Exercise data START

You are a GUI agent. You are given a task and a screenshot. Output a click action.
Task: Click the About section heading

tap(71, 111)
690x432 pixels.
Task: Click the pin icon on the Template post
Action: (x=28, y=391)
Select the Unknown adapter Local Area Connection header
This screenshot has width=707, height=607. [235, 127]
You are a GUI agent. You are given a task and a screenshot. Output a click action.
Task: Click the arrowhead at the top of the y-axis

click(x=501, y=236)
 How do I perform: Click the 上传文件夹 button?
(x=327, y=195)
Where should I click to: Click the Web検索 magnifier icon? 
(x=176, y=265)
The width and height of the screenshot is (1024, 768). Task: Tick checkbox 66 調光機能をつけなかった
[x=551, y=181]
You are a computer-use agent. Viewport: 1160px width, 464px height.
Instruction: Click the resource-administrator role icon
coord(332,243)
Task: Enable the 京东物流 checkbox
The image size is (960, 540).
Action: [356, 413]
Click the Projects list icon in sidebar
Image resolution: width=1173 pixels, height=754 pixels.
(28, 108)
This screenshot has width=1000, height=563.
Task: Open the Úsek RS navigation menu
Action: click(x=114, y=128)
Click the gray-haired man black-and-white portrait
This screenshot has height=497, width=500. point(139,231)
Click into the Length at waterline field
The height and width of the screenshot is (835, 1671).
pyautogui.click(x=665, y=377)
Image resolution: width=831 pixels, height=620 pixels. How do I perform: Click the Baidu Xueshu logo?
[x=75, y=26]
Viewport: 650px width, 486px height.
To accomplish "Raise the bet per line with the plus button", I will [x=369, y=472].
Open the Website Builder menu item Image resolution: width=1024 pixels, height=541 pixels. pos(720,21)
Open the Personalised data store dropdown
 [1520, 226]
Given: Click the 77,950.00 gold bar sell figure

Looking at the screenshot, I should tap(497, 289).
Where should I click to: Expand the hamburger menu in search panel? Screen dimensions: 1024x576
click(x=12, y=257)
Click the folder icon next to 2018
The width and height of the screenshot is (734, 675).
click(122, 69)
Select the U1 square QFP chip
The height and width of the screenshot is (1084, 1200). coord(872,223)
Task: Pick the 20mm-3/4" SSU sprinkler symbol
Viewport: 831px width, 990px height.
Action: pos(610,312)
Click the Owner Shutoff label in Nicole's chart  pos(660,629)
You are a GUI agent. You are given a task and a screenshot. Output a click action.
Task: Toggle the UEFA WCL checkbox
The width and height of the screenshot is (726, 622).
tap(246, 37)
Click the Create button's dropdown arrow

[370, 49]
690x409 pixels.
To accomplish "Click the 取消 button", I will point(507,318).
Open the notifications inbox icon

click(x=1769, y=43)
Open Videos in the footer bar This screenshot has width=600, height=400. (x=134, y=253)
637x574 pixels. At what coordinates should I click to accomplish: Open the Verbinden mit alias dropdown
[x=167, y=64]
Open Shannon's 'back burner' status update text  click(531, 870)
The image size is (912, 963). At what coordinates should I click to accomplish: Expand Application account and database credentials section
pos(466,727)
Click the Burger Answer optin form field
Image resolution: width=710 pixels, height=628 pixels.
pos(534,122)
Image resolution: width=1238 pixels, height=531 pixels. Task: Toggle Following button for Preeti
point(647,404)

Exercise data END

Your task is to write out every record exactly.

**Result for this task**:
You are a GUI agent. You are given a task and a screenshot. Output a click action.
Task: Click the About section heading

tap(71, 111)
690x432 pixels.
Task: Click the pin icon on the Template post
Action: (x=28, y=391)
Select the Unknown adapter Local Area Connection header
This screenshot has width=707, height=607. [235, 127]
You are a GUI agent. You are given a task and a screenshot. Output a click action.
Task: Click the arrowhead at the top of the y-axis

click(x=501, y=236)
 How do I perform: Click the 上传文件夹 button?
(x=327, y=195)
Where should I click to: Click the Web検索 magnifier icon? 
(x=176, y=265)
The width and height of the screenshot is (1024, 768). Task: Tick checkbox 66 調光機能をつけなかった
[x=551, y=181]
You are a computer-use agent. Viewport: 1160px width, 464px height.
Instruction: Click the resource-administrator role icon
coord(332,243)
Task: Enable the 京东物流 checkbox
The image size is (960, 540).
Action: [356, 413]
Click the Projects list icon in sidebar
Image resolution: width=1173 pixels, height=754 pixels.
(28, 108)
This screenshot has width=1000, height=563.
Task: Open the Úsek RS navigation menu
Action: click(x=114, y=128)
Click the gray-haired man black-and-white portrait
This screenshot has height=497, width=500. point(139,231)
Click into the Length at waterline field
The height and width of the screenshot is (835, 1671).
pyautogui.click(x=665, y=377)
Image resolution: width=831 pixels, height=620 pixels. How do I perform: Click the Baidu Xueshu logo?
[x=75, y=26]
Viewport: 650px width, 486px height.
To accomplish "Raise the bet per line with the plus button", I will [x=369, y=472].
Open the Website Builder menu item Image resolution: width=1024 pixels, height=541 pixels. pos(720,21)
Open the Personalised data store dropdown
 [1520, 226]
Given: Click the 77,950.00 gold bar sell figure

Looking at the screenshot, I should tap(497, 289).
Where should I click to: Expand the hamburger menu in search panel? Screen dimensions: 1024x576
click(x=12, y=257)
Click the folder icon next to 2018
The width and height of the screenshot is (734, 675).
click(122, 69)
Select the U1 square QFP chip
The height and width of the screenshot is (1084, 1200). coord(872,223)
Task: Pick the 20mm-3/4" SSU sprinkler symbol
Viewport: 831px width, 990px height.
Action: pos(610,312)
Click the Owner Shutoff label in Nicole's chart  pos(660,629)
You are a GUI agent. You are given a task and a screenshot. Output a click action.
Task: Toggle the UEFA WCL checkbox
The width and height of the screenshot is (726, 622).
tap(246, 37)
Click the Create button's dropdown arrow

[370, 49]
690x409 pixels.
To accomplish "Click the 取消 button", I will point(507,318).
Open the notifications inbox icon

click(x=1769, y=43)
Open Videos in the footer bar This screenshot has width=600, height=400. (x=134, y=253)
637x574 pixels. At what coordinates should I click to accomplish: Open the Verbinden mit alias dropdown
[x=167, y=64]
Open Shannon's 'back burner' status update text  click(531, 870)
The image size is (912, 963). At what coordinates should I click to accomplish: Expand Application account and database credentials section
pos(466,727)
Click the Burger Answer optin form field
Image resolution: width=710 pixels, height=628 pixels.
pos(534,122)
Image resolution: width=1238 pixels, height=531 pixels. Task: Toggle Following button for Preeti
point(647,404)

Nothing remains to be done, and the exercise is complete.